Getúlio criticou mercantilização da moradia para atender interesses privados. “A gente percebe que, ou temos muita mobilização popular, pressão do povo para reverter essas medidas, porque se depender das políticas públicas e dos sinais que vêm do governo Bolsonaro, a gente vai ter mais retrocessos ainda na construção de uma política habitacional”, frisou.
Segundo Getúlio, mais de 1.150 famílias foram removidas durante a pandemia no Brasil e mais de 65,5 mil estão ameaçadas de remoção durante a pandemia.
Vídeo despejo no Sabará:
Respostas das políticas públicas
A professora Daniele Pontes, do Centro de Estudos em Planejamento e Políticas Urbanas (UFPR), trouxe considerações para análise da temática sobre habitação. “Quem é despejado tem em média 24 horas para arrumar outro espaço. Qual é o plano que está proposto para estas situações urgentes”, questionou. “A irregularidade fundiária não pode ser criminalizada quando é apenas a demanda por uma existência digna”, acrescentou.

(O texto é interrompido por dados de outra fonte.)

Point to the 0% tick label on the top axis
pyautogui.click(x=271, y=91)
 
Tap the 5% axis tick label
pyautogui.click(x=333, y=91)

Clique na imagem abaixo para ver a apresentação completa da professora Daniele Pontes.
A vereadora Professora Josete (PT) afirmou que Curitiba tem uma legislação que criou o aluguel social, mas que até hoje não foi regulamentada. “Então cada vez que criamos uma situação de despejo, não temos nenhum tipo de recurso para auxiliar essas famílias”, observou.
Governança Metropolitana para Habitação
O deputado Goura agradeceu a participação de todos e todas e frisou que é necessário a construção de uma Governança Metropolitana para a Habitação para tratar do problema com justiça social e preservação do meio ambiente. “Vamos construir a Conferência Popular de Habitação apontando diretrizes para que a Capital invista recursos em quem mais precisa”, assegurou.
O deputado citou ainda a participação do vereador Dalton Borba (PDT) e dos mandatos dos deputados Tadeu Veneri (PT) e Rubens Recalcatti (PSD), da vereadora Carol Dartora e do vereador Renato Freitas, ambos do PT.
A Aula Pública foi transmitida pelas redes da Assembleia Legislativa do Paraná e do Brasil de Fato Paraná.